Beim Festgottesdienst in der Pfarrkirche Pischelsdorf in der Steiermark kamen Vertreter aus Kirche, Politik und verschiedenen Organisationen zusammen. Auch Jan Ledóchowski war vor Ort und nahm als Vertreter der Plattform Christdemokratie sowie der Meldestelle Christenschutz an der Veranstaltung teil.
Ein zentrales Thema der Gespräche war die Situation verfolgter Christen weltweit. Kirchenvertreter betonten, dass Christen heute zu den am stärksten verfolgten religiösen Gruppen zählen und dass dieses Thema in Europa oft zu wenig wahrgenommen wird. Umso wichtiger sei es, auf das Leid der Betroffenen aufmerksam zu machen, Solidarität zu zeigen und konkrete Hilfe zu unterstützen.
Neben der Lage verfolgter Christen wurden auch aktuelle weltpolitische Konflikte, insbesondere im Nahen Osten und in der Ukraine, angesprochen. Dabei wurde die Bedeutung von Gebet, internationaler Aufmerksamkeit und praktischer Unterstützung für betroffene Gemeinschaften hervorgehoben.

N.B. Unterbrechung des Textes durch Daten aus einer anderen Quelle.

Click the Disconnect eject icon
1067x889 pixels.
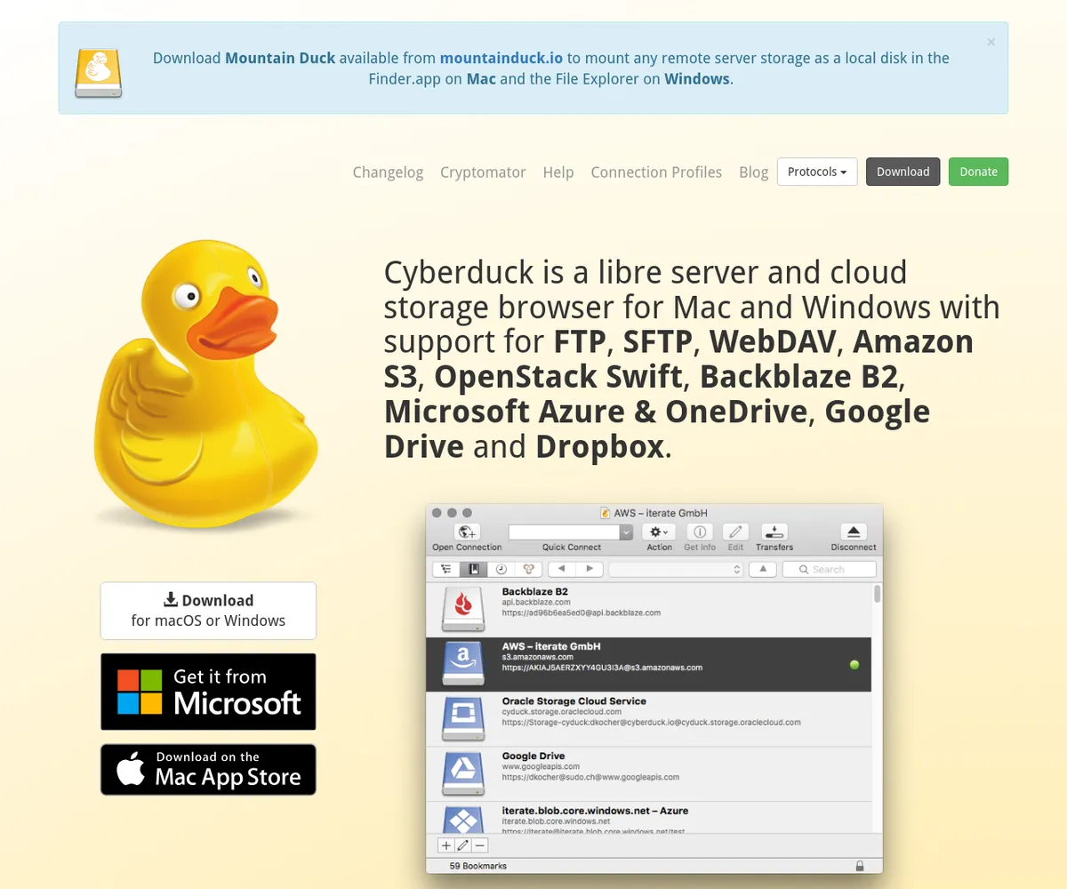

Unter den anwesenden Organisationen befanden sich Vertreter der Meldestelle Christenschutz, Kirche in Not, des Bundesministeriums für Inneres (BMI), des Bundeskanzleramts (BKA), OIDAC, ADF sowie Open Doors. Die Begegnung machte das breite Engagement von Kirche, Politik und Zivilgesellschaft für Religionsfreiheit und den Schutz verfolgter Christen deutlich.